DiLorenzo called the Champlain Bridge “significant, architecturally,” as well as “an icon” for nearby residents and the many commuters who regularly use the 78-year-old span.
The Champlain Bridge opened on Aug. 26, 1929, amid elaborate ceremonies that featured, among other dignitaries, Franklin Delano Roosevelt — then governor of New York — and Vermont Gov. John Weeks. At 2,186 feet long and 32 feet wide, the concrete and steel truss structure was an ambitious project for its day, erected at a cost of $870,000.
But time has taken its toll on the bridge, one of only two that span Lake Champlain. The bridge — last rehabilitated in 1991 — is showing signs of corrosion and disrepair. New York state bears primary responsibility for maintenance of the bridge. The NYDOT has tentatively set 2012 as the date for either replacement or a major overhaul of the span. While 2012 may seem fairly distant to some, regional historic preservation groups want to go on record early in the planning process that they favor fixing the bridge as opposed to replacing it with a conventional, nondescript concrete deck and piers.
Ann Cousins, a field service representative for the Preservation Trust of Vermont, said the Champlain Bridge is not only a piece of history but a feat of elegant engineering.
“From an engineering perspective, it combines three different truss systems, done very gracefully,” Cousins said. “The lines of the truss system are beautifully designed.
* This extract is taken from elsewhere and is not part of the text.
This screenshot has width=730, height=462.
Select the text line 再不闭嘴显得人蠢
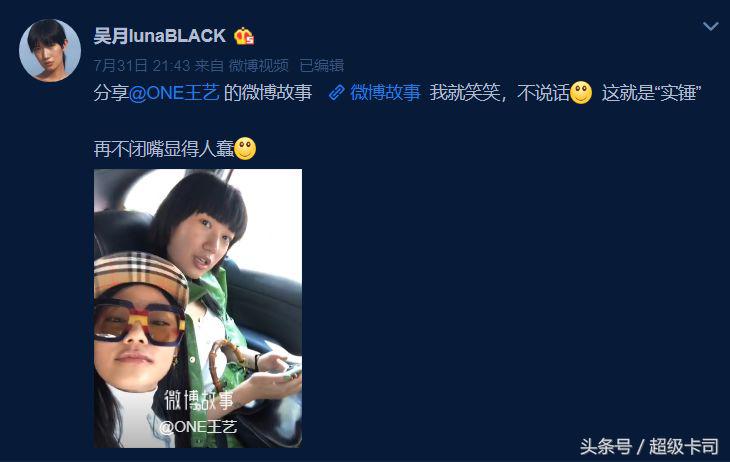click(x=164, y=149)
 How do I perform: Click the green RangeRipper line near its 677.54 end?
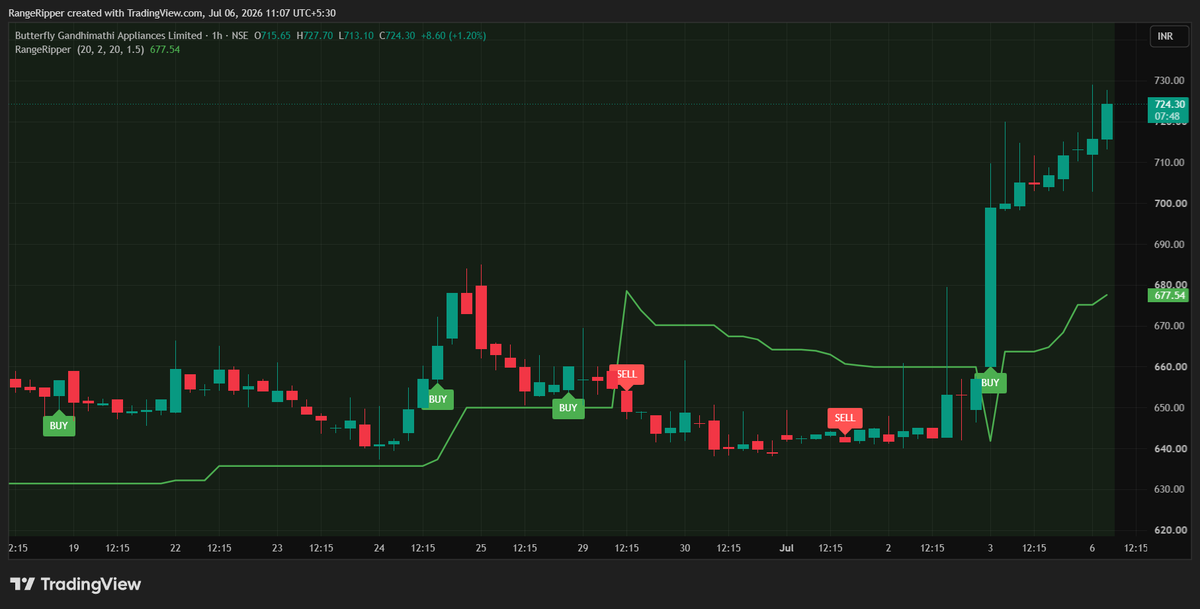[1100, 299]
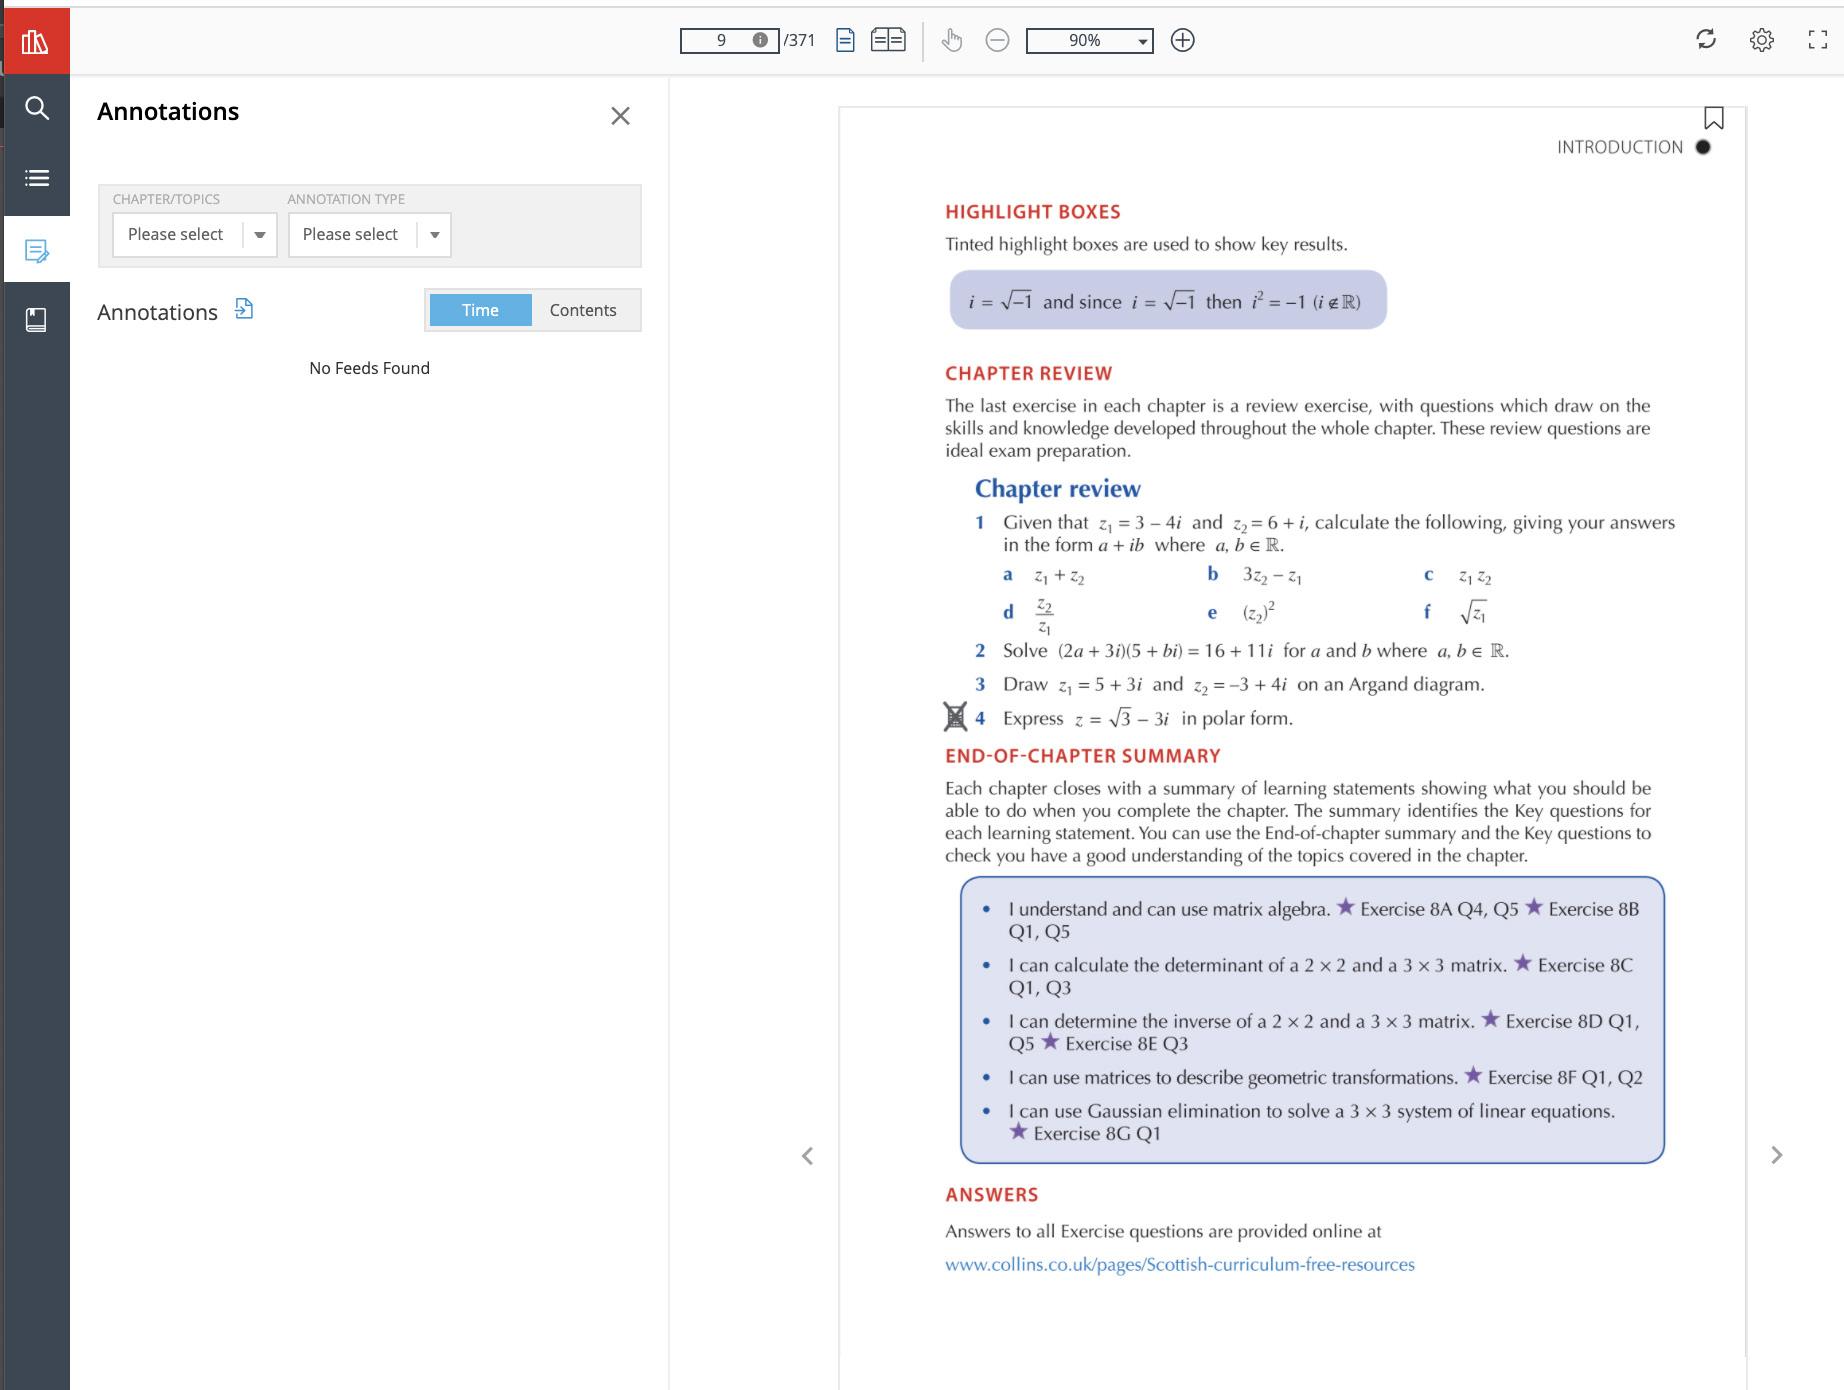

It was always meant to be a very visual gateway.”
Cousins said that view, and others supportive of the current bridge, were shared by some of the more than 100 people who showed up at an Aug. 29, 2006, public meeting held by the NYDOT in Port Henry.
Cousins added she believed the DOT “revealed a bias toward replacing, rather than rehabilitating (the bridge)” at that Aug. 29 meeting.
But NYDOT officials have apparently not closed the door on repairing the Champlain Bridge.
The NYDOT and Vermont Agency of Transportation announced on March 9 the formation of a public advisory committee that will “participate in planning for the rehabilitation or replacement of the Lake Champlain Bridge at Crown Point and Chimney Point,” according to a press release issued by the NYDOT.
The New York and Vermont offices of historic preservation will participate in the Crown Point Bridge project’s development, providing expert advice to the transportation agencies for both states, as well as to the public advisory committee as requested, according to NYDOT spokesman Peter Van Keuren.
Project costs will be split between the two states, which are in the process of finalizing a bi-state agreement on how the project will be coordinated. Once that is completed, a design consultant will be hired to begin scoping the project. The consultant’s first task will be to perform a detailed inspection and structural analysis of the existing bridge. Officials anticipate it will take six to 12 months to select a consultant, and another 12 months for the consultant to complete the evaluation of the span.
Cousins and her colleagues will closely watch the process. They fear the demise of the current Champlain Bridge could accelerate replacement of other old truss bridges throughout the country.
Cousins pointed to statistics showing that around half of the nation’s historic truss bridges have been lost during the past 20 years.
“If we can’t save the Champlain Bridge … there are so many of these other bridges scattered across Vermont that will also be at risk,” Cousins said.